Manifold-Constrained Hamilton-Jacobi Reachability Learning for Decentralized Multi-Agent Motion Planning
Qingyi Chen, Ruiqi Ni, Junyoung Kim, Ahmed H. Qureshi
AI summary
Problem
Existing decentralized multi-agent motion planners struggle to enforce task-induced manifold constraints while scaling to high-dimensional systems, often relying on centralized coordination or ignoring constraints entirely.
Approach
The method extends neural Hamilton-Jacobi reachability solvers to compute safety value functions intrinsically on constraint manifolds, which are then embedded into a decentralized receding-horizon trajectory optimizer for real-time collision avoidance.
Key results
- Theoretical extension of DeepReach to solve HJR under manifold constraints
- Decentralized trajectory planner ensuring safety and task compliance without assuming other agents' policies
- High accuracy in backward reachable set prediction compared to unconstrained baselines
- Successful generalization across object-carrying, cup-holding, and doorway-crossing tasks with real UR5 robots
Why it matters
Provides a scalable, real-time safety guarantee for multi-robot systems operating in constrained, dynamic environments like factories and service spaces.
Abstract
Safe multi-agent motion planning (MAMP) under task-induced constraints is a critical challenge in robotics.

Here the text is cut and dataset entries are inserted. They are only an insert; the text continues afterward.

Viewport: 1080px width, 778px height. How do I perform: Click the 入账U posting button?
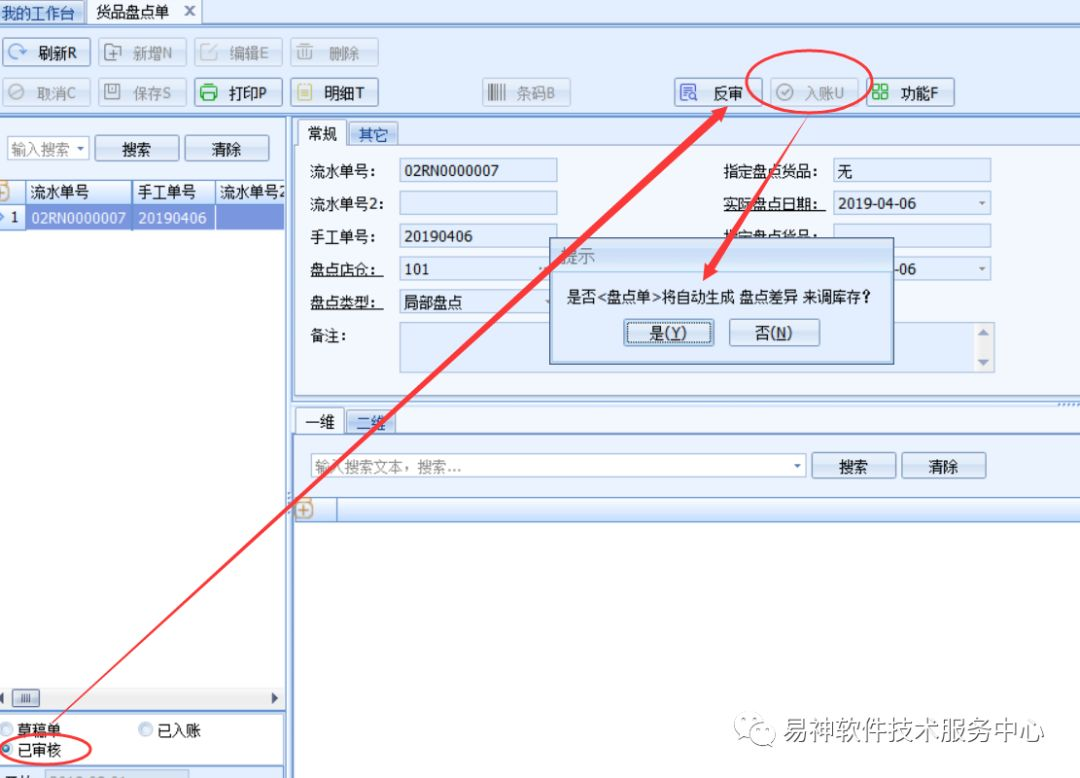814,93
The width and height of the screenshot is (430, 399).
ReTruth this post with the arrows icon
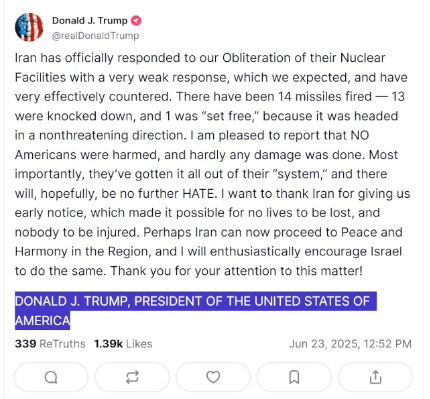[x=132, y=377]
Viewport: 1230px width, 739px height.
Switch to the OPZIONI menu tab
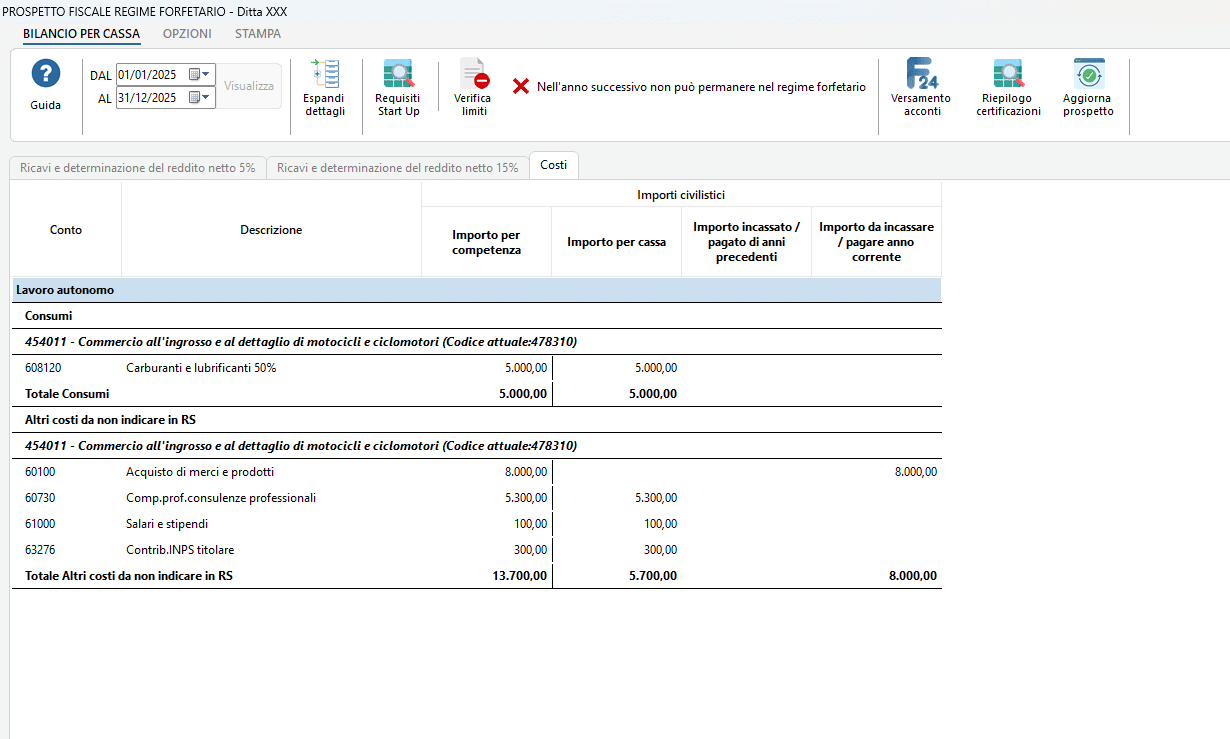coord(187,33)
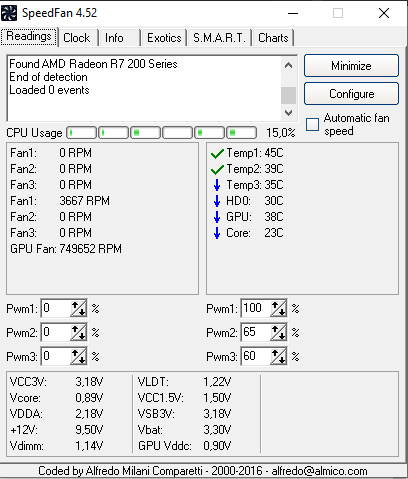This screenshot has height=479, width=408.
Task: Click the log scrollbar down arrow
Action: (x=289, y=113)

Many real-world scenarios require robots to navigate dynamic environments while adhering to manifold constraints imposed by tasks. For example, service robots must carry cups upright while avoiding collisions with humans or other robots. Despite recent advances in decentralized MAMP for high-dimensional systems, incorporating manifold constraints remains difficult. To address this, we propose a manifold-constrained Hamilton- Jacobi reachability (HJR) learning framework for decentralized MAMP. Our method solves HJR problems under manifold constraints to capture task-aware safety conditions, which are then integrated into a decentralized trajectory optimization planner. This enables robots to generate motion plans that are both safe and task-feasible without requiring assumptions about other agents’ policies. Our approach generalizes across diverse manifold-constrained tasks and scales effectively to high-dimensional multi-agent manipulation problems. Exper- iments show that our method outperforms existing constrained motion planners and operates at speeds suitable for real- world applications. Video demonstrations and source code are available at https://youtu.be/RYcEHMnPTH8 and https://github.com/qingyichen/hammar.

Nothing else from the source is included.